É interessante notar a forma amadora como a banda que mudou o rock trabalhava: as cordas da guitarra e do violão de Francis vão quebrando e ele é obrigado a continuar tocando. "Something Against You", "Caribou" e "Tony’s Theme" também são destaques, embora o repertório sofra a lacuna de não ter mais faixas de "Doolittle", que seria lançado apenas no ano seguinte – a única presente é "Hey", em interpretação antológica.
A partir daí, "Pixies" fica um tanto dispensável. "On The Road" é divertido, mas não passa de mera curiosidade. Cheio de blá blá blá de bastidores e brincadeiras, não traz nada de exatamente revelador. "Gouge", por sua vez, é a grande decepção. A pesquisa de imagens foi de uma pobreza imperdoável, já que as únicas inserções musicais são imagens do show que está em "Live".
E um documentário sobre uma banda que traz mais gente de fora falando sobre ela do que os próprios integrantes não pode dar grande coisa: enquanto Yorke e outros famosos soltam clichês ("este é o disco mais sexy", "esse disco mudou minha vida", "Pixies é que nem Velvet Underground"), Francis, Lovering e Santiago abordam superficialmente assuntos relevantes como o início do quarteto e o desgaste de relacionamento que levou ao fim do grupo, em 1993.
Duas constatações sobre "Gouge" são sintomáticas: primeiro, o produtor Steve Albini (que trabalhou em "Surfer Rosa"), que nos anos 90 descreveu os Pixies como "bandinha de faculdade" e "vacas guiadas pelo focinho pelo empresário", comparece não para reafirmar as declarações acusadoras, mas para se resumir a dizer que o grupo era "bem ensaiado e tinha um bom baterista". Segundo, Kim Deal, a pivô da separação da banda, simplesmente não aparece para dar seu depoimento. Com tamanha falta de ousadia, tanto a coletânea quanto o DVD falham ao tentar resumir a carreira de uma das bandas mais inovadoras de todos os tempos.
LANÇAMENTOS
Walkmen – "Bows + Arrows" (Record Collection – importado)

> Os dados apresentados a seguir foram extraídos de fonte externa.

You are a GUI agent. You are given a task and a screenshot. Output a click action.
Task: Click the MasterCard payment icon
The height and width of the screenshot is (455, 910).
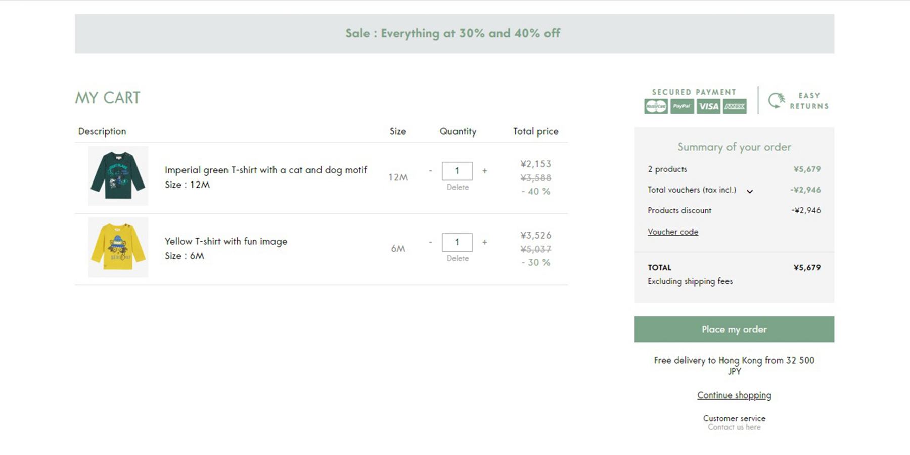click(x=656, y=106)
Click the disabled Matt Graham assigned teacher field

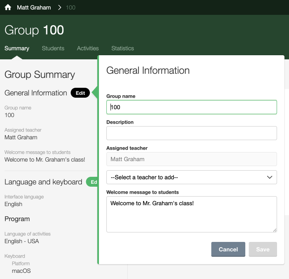tap(192, 159)
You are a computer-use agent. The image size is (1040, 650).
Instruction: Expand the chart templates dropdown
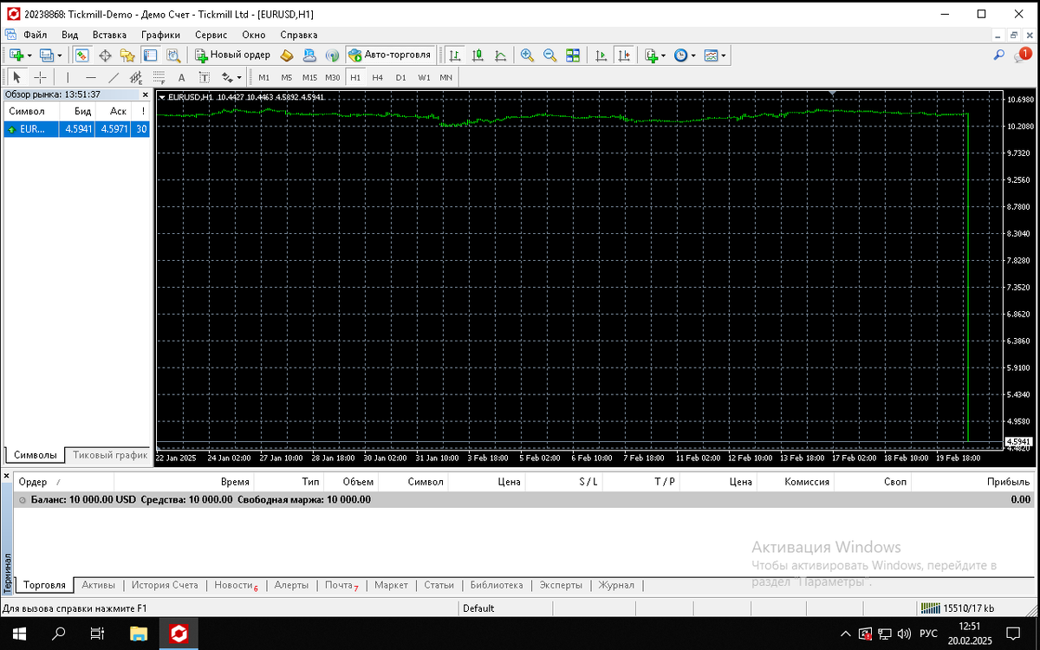pos(724,55)
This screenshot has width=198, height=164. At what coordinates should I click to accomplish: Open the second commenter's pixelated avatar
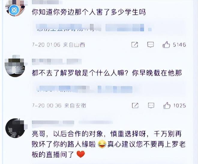[x=15, y=66]
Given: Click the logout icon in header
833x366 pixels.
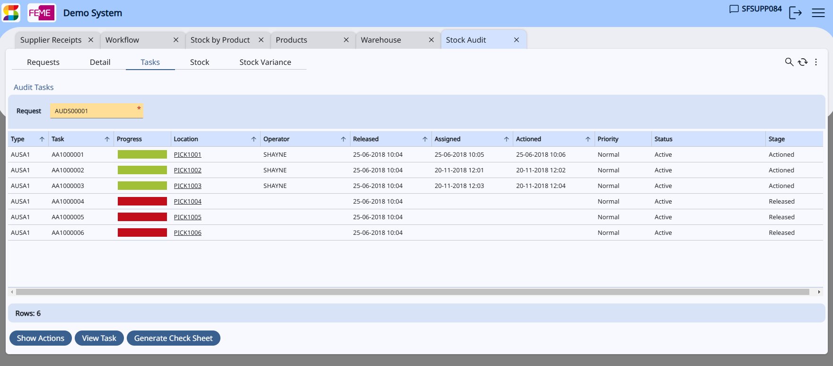Looking at the screenshot, I should pyautogui.click(x=795, y=13).
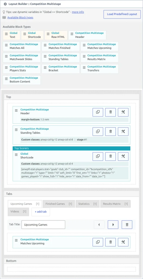Screen dimensions: 143x279
Task: Duplicate the Header block in Top section
Action: click(98, 112)
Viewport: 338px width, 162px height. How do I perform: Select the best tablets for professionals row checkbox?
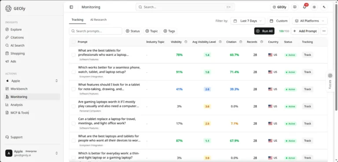click(74, 55)
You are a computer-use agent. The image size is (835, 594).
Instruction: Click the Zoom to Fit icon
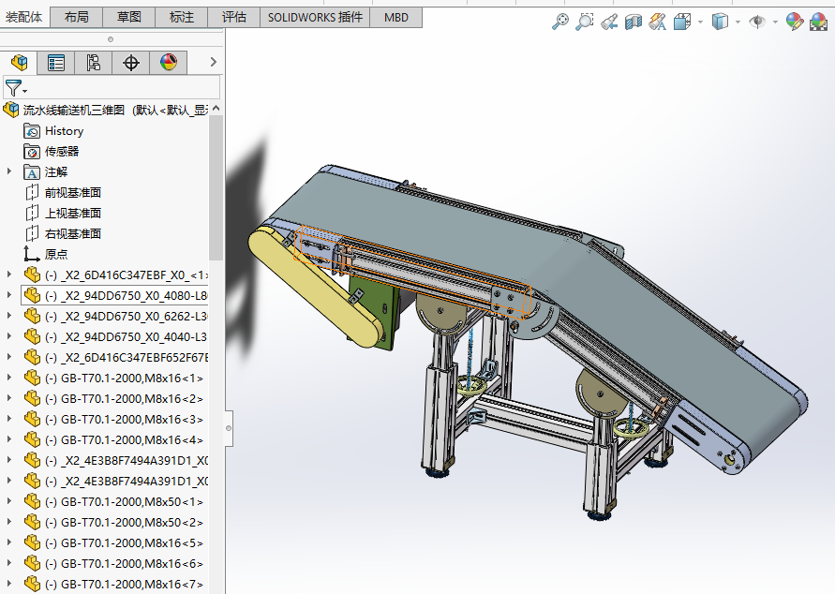coord(560,22)
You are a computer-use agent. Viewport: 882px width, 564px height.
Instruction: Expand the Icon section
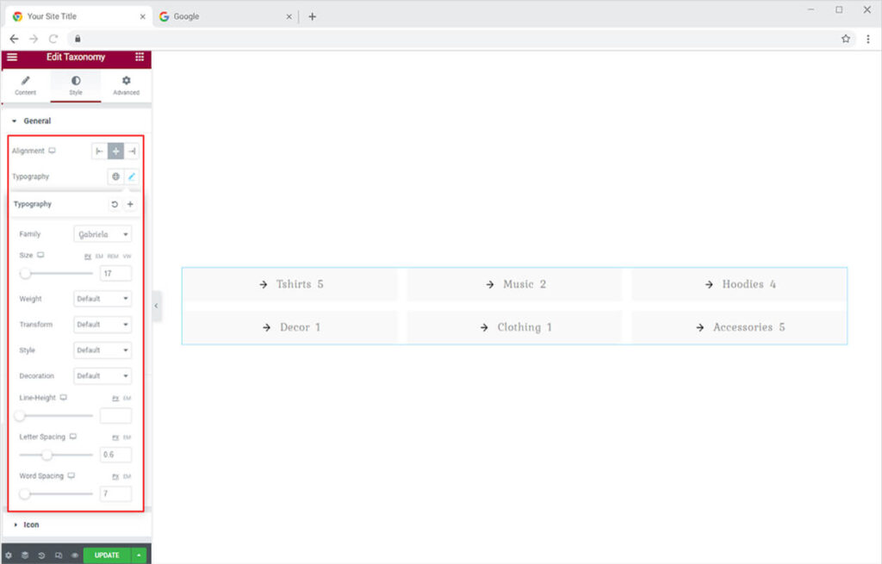pyautogui.click(x=31, y=524)
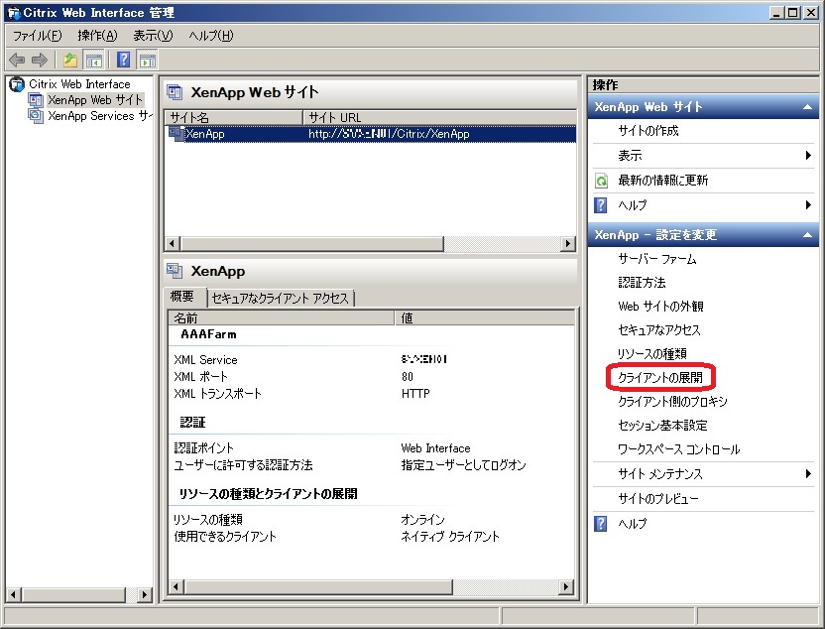Click クライアントの展開 in the actions pane
Screen dimensions: 825x629
[x=659, y=378]
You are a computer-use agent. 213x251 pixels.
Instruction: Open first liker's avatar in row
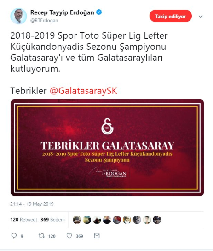tap(77, 220)
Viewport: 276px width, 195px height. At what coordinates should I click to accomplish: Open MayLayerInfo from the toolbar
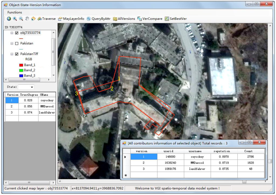71,19
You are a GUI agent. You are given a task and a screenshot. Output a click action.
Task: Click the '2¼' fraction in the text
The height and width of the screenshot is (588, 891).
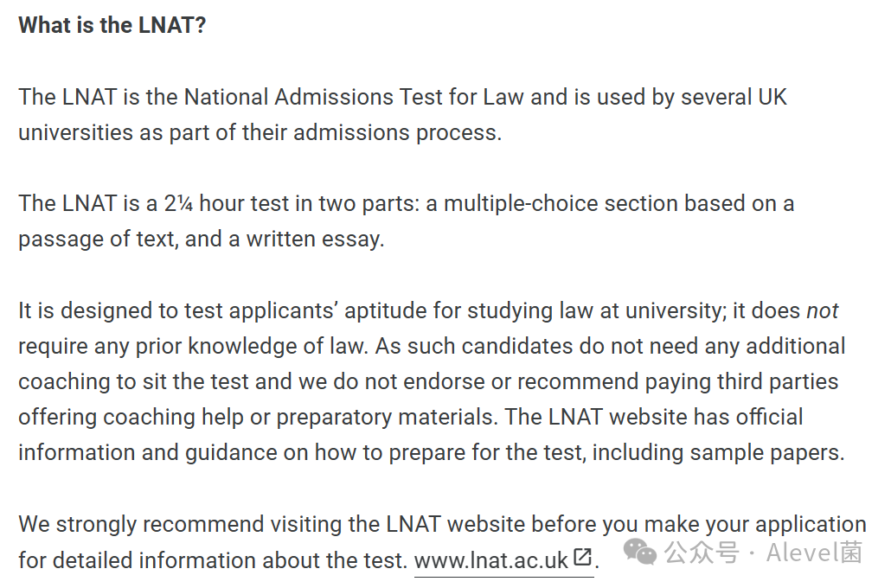tap(178, 203)
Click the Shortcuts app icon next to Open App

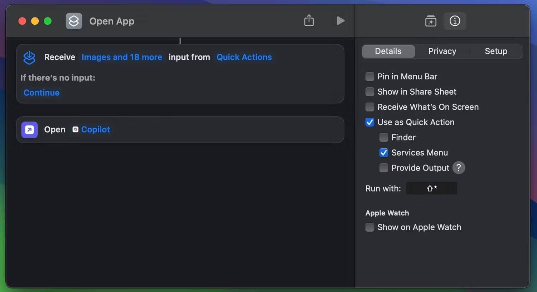[74, 21]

Grupinho que até ontem estava na segunda divisão do novo rock, o Walkmen, de Nova Iorque, ameaça dar um salto de popularidade com este segundo disco. A responsável seria a bombástica "The Rat", que desde já é uma das melhores músicas de 2004. Entretanto, contaminado por pretensões maiores, o Walkmen (que tocou na semana passada em Natal, no festival Mada) não consegue registrar nada mais tão empolgante. Se sai melhor quando opta pela pauleira ("Little House Of Savages"), mas na maioria do tempo prefere o pastiche de Bob Dylan, Tom Waits e outros trovadores. O resultado é monótono e cheira a ressaca. E, vamos falar a verdade, esse vocalista, Hamilton Leithauser, canta mal demais.
Para quem gosta de: Tom Waits, Nick Cave, Velvet Underground.
Mission Of Burma – "ONoffON" (Matador – importado)
Esta banda seminal de Boston surgiu no início da década de 80 e pediu as contas após ter lançado apenas um álbum, um EP e dois singles. Ao seu modo, foram influentes: notam-se nuances do som do Burma em grupos que vieram depois, como Sonic Youth e Sebadoh, e bacanas como Graham Coxon (ex-guitarrista do Blur) e Moby fizeram versões de canções da banda. Agora, eles voltam a gravar juntos, com três quartos de sua formação original (Martin Swope, que fazia os loops, é o único ausente), em "ONoffON". Mesclando (muitas) inéditas e (algumas) regravações (como "Dirt"), o álbum traz faixas espetaculares, como "The Setup", "Falling" e "Wounded World", que são uma aula para qualquer banda que se dignar a voltar com disco nas costas. O único problema é que são faixas demais (15 no total), e o repertório vai perdendo o vigor no final.
Para quem gosta de: The Jam, Buzzcocks, Sonic Youth, "Congregation", do Afghan Whigs.